Network timeout on answerRe-submit the same answer (idempotent).

Best practices

Session management

  • Store assessment_id securely between requests.
  • Sessions expire after 24h; auto-pause after 30 min idle.
  • Check expires_at to anticipate expiration.

Answer submission

  • Include response_time_ms when possible (improves IRT accuracy).
  • Acceptable range: 5 – 60s for MC, 60 – 300s for open-ended.
  • The same answer can be safely re-submitted (idempotent).

Error handling

  • Retry with exponential backoff for 429 and 503.
  • Use recovery_action for user-facing guidance.
  • Poll on 202 for pending results.

Result visualization

  • Use radar charts for dimension scores.
  • Color-code literacy levels 1 – 5.
  • Highlight strengths (≥ 70%) and growth areas (< 60%).

Code examples

Drop-in patterns for the two most common integration headaches.

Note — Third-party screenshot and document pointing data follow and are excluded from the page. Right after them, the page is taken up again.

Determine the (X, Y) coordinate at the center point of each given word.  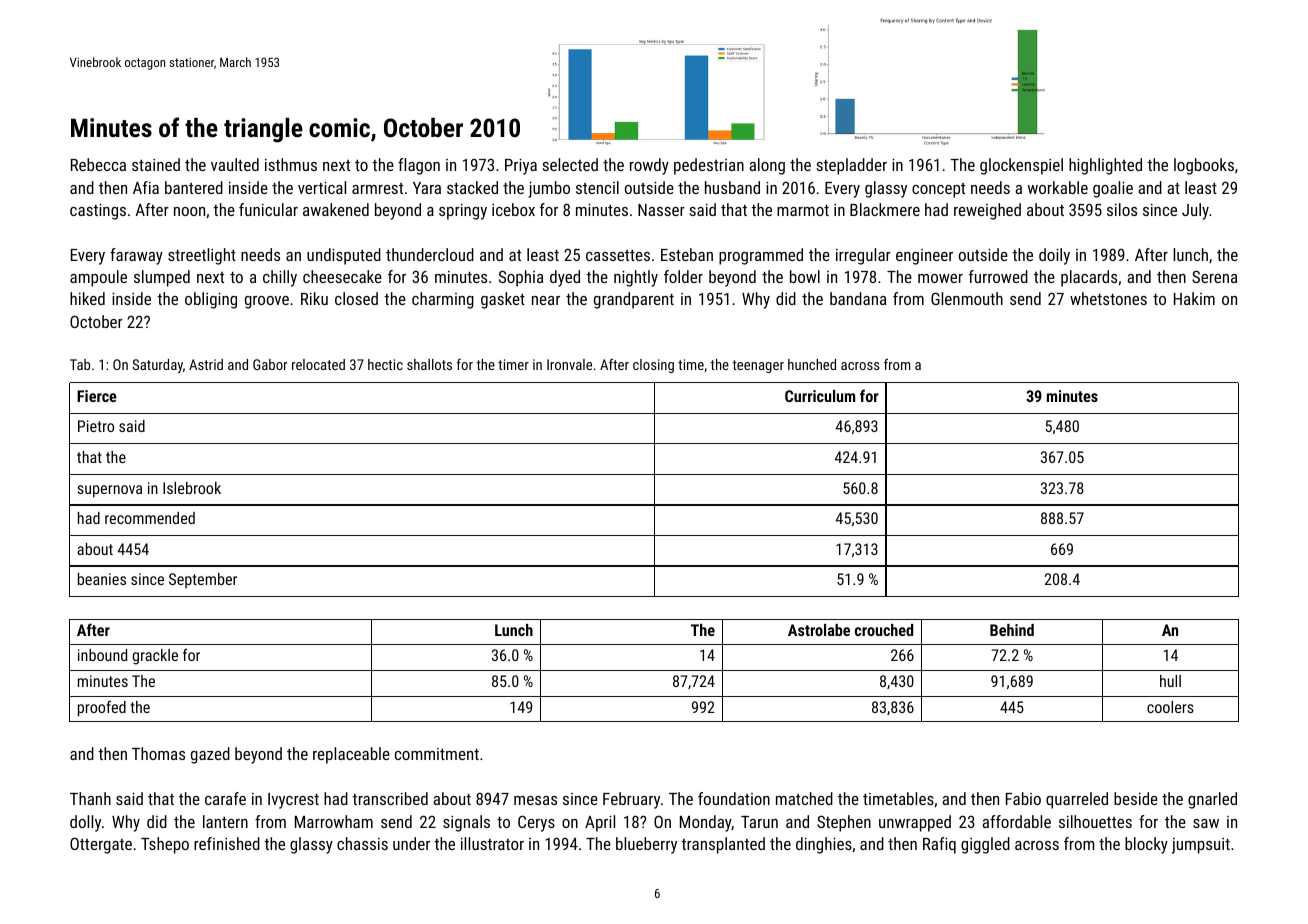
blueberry (646, 845)
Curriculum (820, 396)
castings (98, 212)
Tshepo (165, 845)
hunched (812, 364)
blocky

Retry with exponential backoff

retry.js
async function apiRequest(url, options, maxRetries = 3) {
  for (let i = 0; i < maxRetries; i++) {
    const response = await fetch(url, options);
    if (response.status === 429 || response.status === 503) {
      const retryAfter = response.headers.get('Retry-After') || 5;
      await new Promise((r) =>
        setTimeout(r, retryAfter * 1000 * Math.pow(2, i))
      );
      continue;
    }
    return response;
  }
  throw new Error('Max retries exceeded');
}

Poll for pending results

poll-results.js
async function getResults(assessmentId, token) {
  while (true) {
    const res = await fetch(
      `https://ailat.io/api/v1/assessments/${assessmentId}/results`,
      { headers: { Authorization: `Bearer ${token}` } }
    );
    if (res.status === 200) return res.json();
    if (res.status === 202) {
      const delay = res.headers.get('Retry-After') || 30;
      await new Promise((r) => setTimeout(r, delay * 1000));
      continue;
    }
    throw new Error(`Unexpected status: ${res.status}`);
  }
}

Support

Support

Changelog

v1.0.1

  • Adaptive track thresholds adjusted from ±1.5 to ±1.0 for better responsiveness.
  • Adaptive track now continuously re-evaluates during the assessment.
  • Sessions auto-pause after 30 minutes of inactivity.
  • Answer submission is idempotent (safe to retry on network timeout).
  • Pending results return 202 instead of 500.
  • Unimplemented endpoints return 501 with clear messaging.
  • Added strongest_dimension, weakest_dimension, time_period to organization results.
  • Added Cache-Control headers to results and analytics endpoints.
  • Rate limiter fails closed (503) instead of silently bypassing.
  • Authentication errors unified to prevent token enumeration.

v1.0.0

  • Initial API release.
  • Core assessment endpoints.
  • Organization analytics.
  • Adaptive testing with IRT 2PL model.
  • Learning path recommendations.

Planned for v1.1

  • Batch invitations (POST /organizations/{id}/invites).
  • Data export (GET /organizations/{id}/export).
  • Webhook notifications (POST /webhooks).
  • Enhanced organization management.

All timestamps use ISO 8601 format. All IDs use the prefix pattern (asmt_, org_, user_).